**Problem description**: Rewrite the records from the line with "Viewport: 800px width, 450px" to the line with "Instruction: Hide the", swapping "Save file" for "Open file" and keeping everything else the same. Omit the pictures from your answer.

**Records to use**:

┌────────

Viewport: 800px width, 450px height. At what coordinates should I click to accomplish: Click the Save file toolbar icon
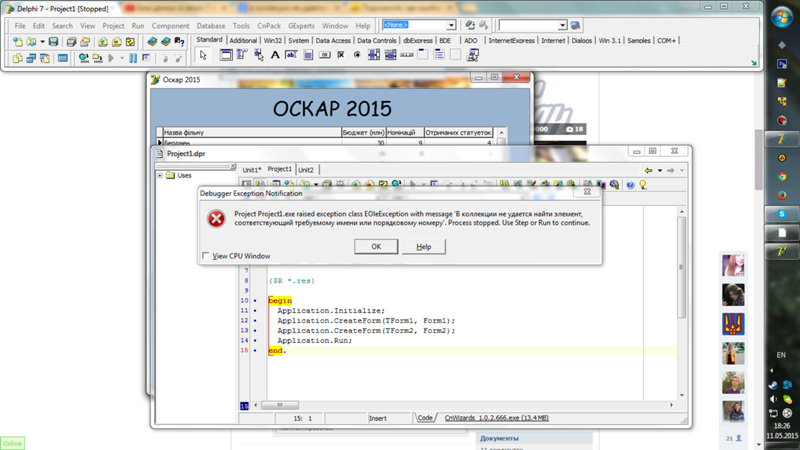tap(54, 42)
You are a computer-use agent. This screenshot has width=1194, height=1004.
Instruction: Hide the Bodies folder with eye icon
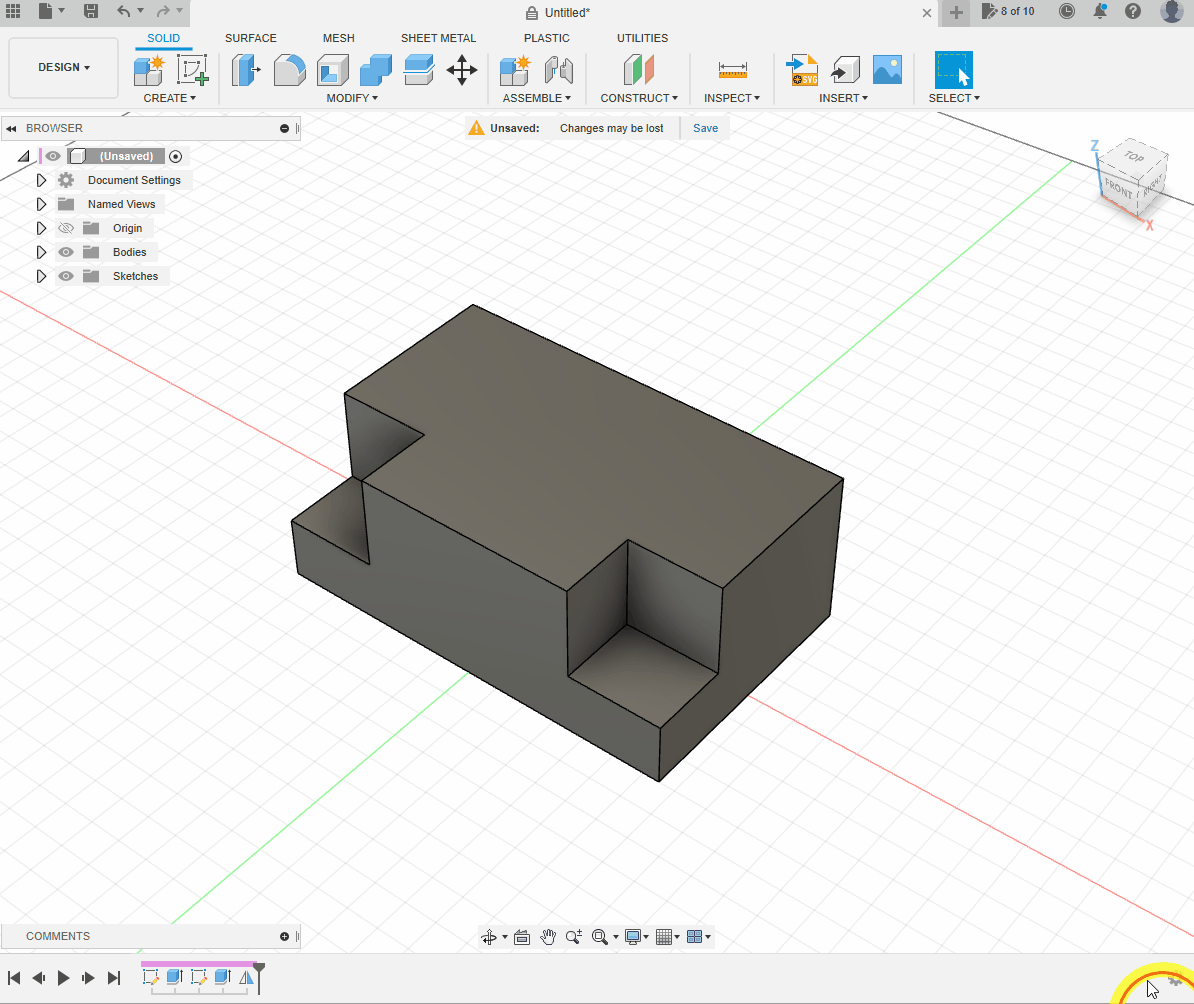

└────────
┌────────

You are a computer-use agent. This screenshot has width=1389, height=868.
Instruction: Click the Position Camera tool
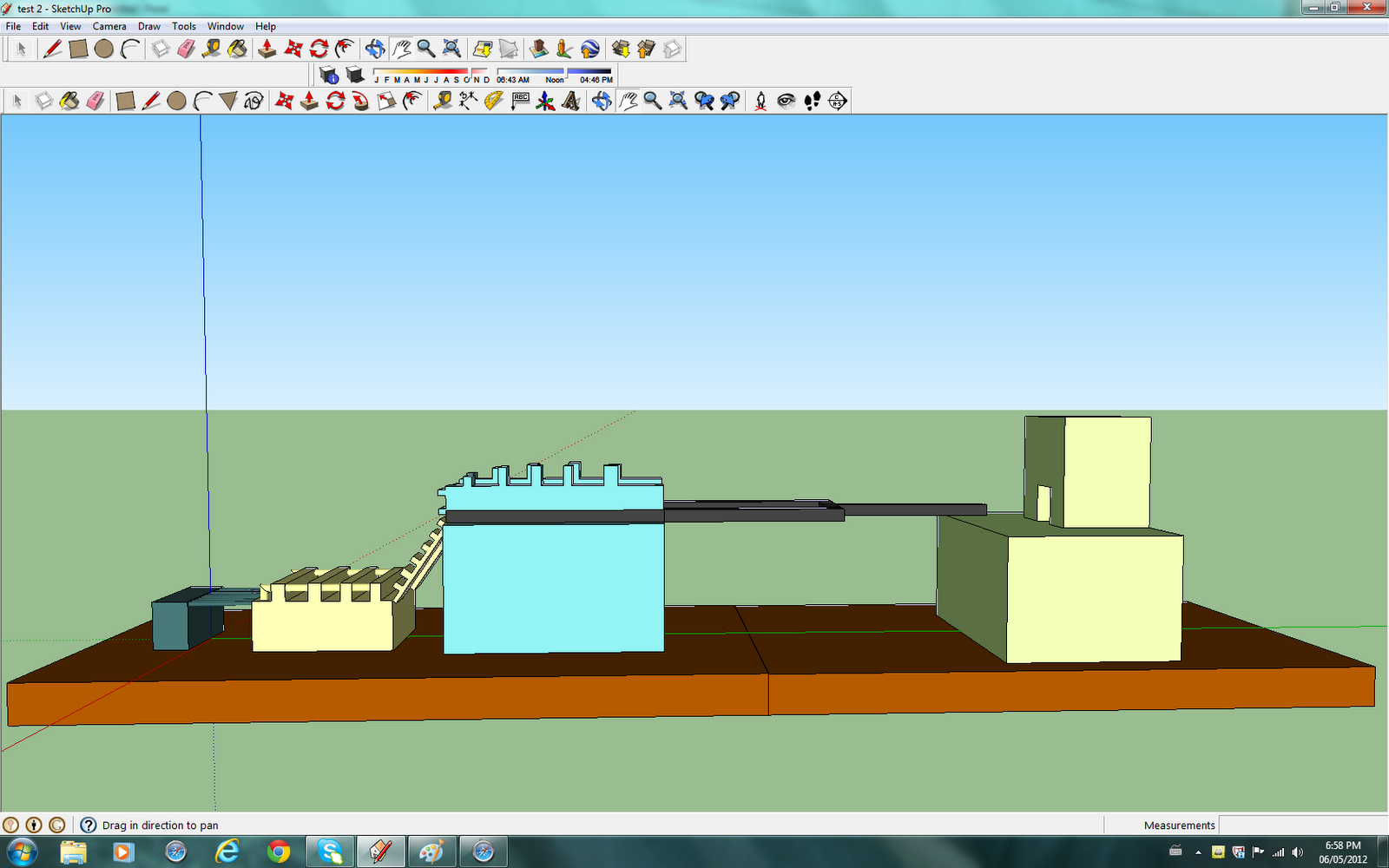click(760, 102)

└────────

**Answer to this exercise**:
Viewport: 800px width, 450px height. At what coordinates should I click to accomplish: Click the Open file toolbar icon
tap(54, 42)
You are a computer-use agent. This screenshot has width=1194, height=1004.
Instruction: Hide the Bodies folder with eye icon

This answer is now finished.